The agreement covers transport operations at Avonmouth, Andover and Lea Green, where GXO supports deliveries to more than 1,000 Co-op stores in the UK. Co-op operates 2,300 food stores nationwide, making logistics central to its convenience retail model.
For GXO, the renewal secures a longstanding customer in UK food retail. For Co-op, it maintains an established transport arrangement across multiple sites as the retailer continues to supply a large store estate and a broader wholesale network.
The companies did not disclose financial terms. Under the latest agreement, GXO will continue to manage deliveries from the three operations.
Store network
The extension highlights the importance of outsourced logistics in food retail, where operators are under pressure to keep stores supplied while managing cost, reliability and network resilience. Convenience chains in particular depend on frequent replenishment because their stores are smaller and hold less stock than larger supermarket formats.
Co-op’s food business sits alongside funeralcare, insurance and legal services, but its retail footprint remains one of the largest convenience networks in the country. The group also supplies around 8,000 additional outlets through its wholesale business, increasing the scale of its wider distribution demands.

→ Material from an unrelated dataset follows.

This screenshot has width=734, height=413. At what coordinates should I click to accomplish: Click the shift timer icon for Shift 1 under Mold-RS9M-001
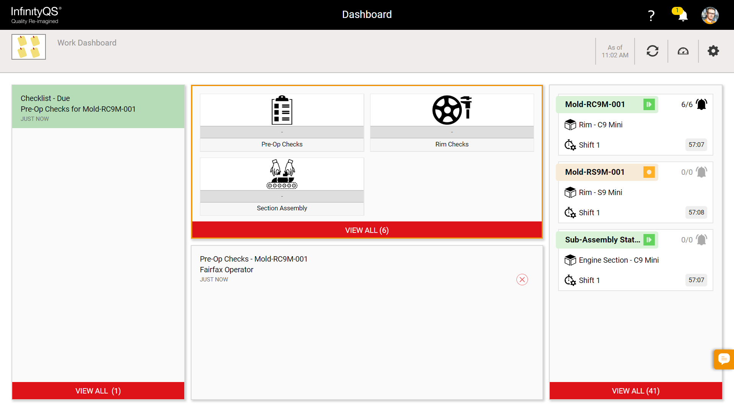(x=570, y=213)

GXO said it would continue working with Co-op on efficiency, service and resilience across the transport network. The logistics group also pointed to its experience in fast-moving consumer goods operations, where timing, routing and store availability are closely linked to sales and waste levels.
Chris Hyde commented on the renewal in a statement.

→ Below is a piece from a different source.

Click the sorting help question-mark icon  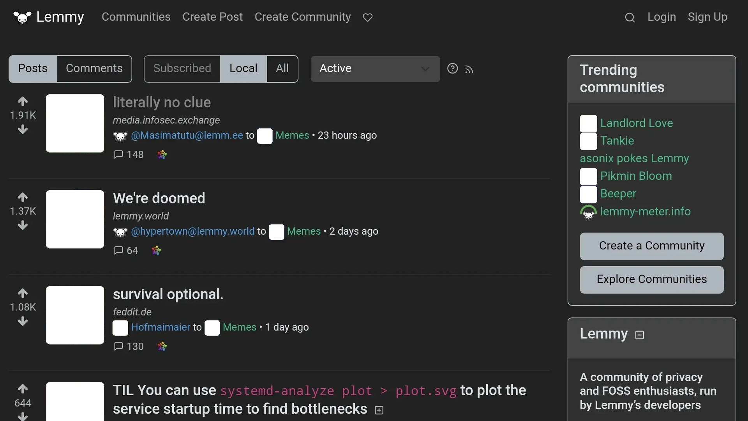[x=452, y=69]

“This renewal reflects the brilliant service and operational leadership that our teams deliver every day for one of our longest-standing partners,” said Chris Hyde, Managing Director, Food and Beverage, GXO UK&I.
“Our scale and depth of expertise across the UK&I means that we can bring continuous improvements to Co-op’s supply chain. We’re proud of what we’ve built together, and of the positive impact our colleagues continue to make in the communities around the network,” Hyde said.
Community focus
Beyond the transport contract, both companies highlighted social projects linked to the partnership. GXO said colleagues across the Co-op transport network contributed more than 1,500 hours of volunteering and engagement over the past year.
Teams also raised money for charities including Barnardo’s and the British Heart Foundation through staff-led initiatives. Work with three Co-op academies has included mentoring, employability workshops and site engagement.
Another part of that activity has involved the apprenticeship levy, which the companies said has been used to support skills, training and community initiatives connected to Co-op opportunities. The partnership is being framed not only around transport operations, but also around workforce development and local engagement.
That broader emphasis reflects a pattern across large retail supply chains, where logistics providers increasingly present labour retention, training and community links as part of contract relationships. In sectors with high staffing needs and operational intensity, those factors can influence continuity as much as fleet management or warehouse processes.
Stuart Rendall set out Co-op’s view of the renewed agreement.
“Extending and deepening our partnership with GXO is an exciting development, ensuring we can continue our shared history of collaboration and innovation into the future. As a convenience retailer, we are focused on running a world-class, resilient supply and logistics operation to provide our customers with the products they want to buy from our 2,300 stores across the UK. We have successfully worked with GXO over many years to this end, and we are looking forward to the next chapter in our partnership,” said Stuart Rendall, Head of Logistics Operations, Co-op.
GXO employs more than 150,000 people across more than 1,000 facilities globally, according to company figures, while Co-op says it has 53,000 colleagues and annual revenue of more than GBP £11 billion. The renewal keeps one of GXO’s long-running UK retail logistics contracts in place across a network serving more than 1,000 stores.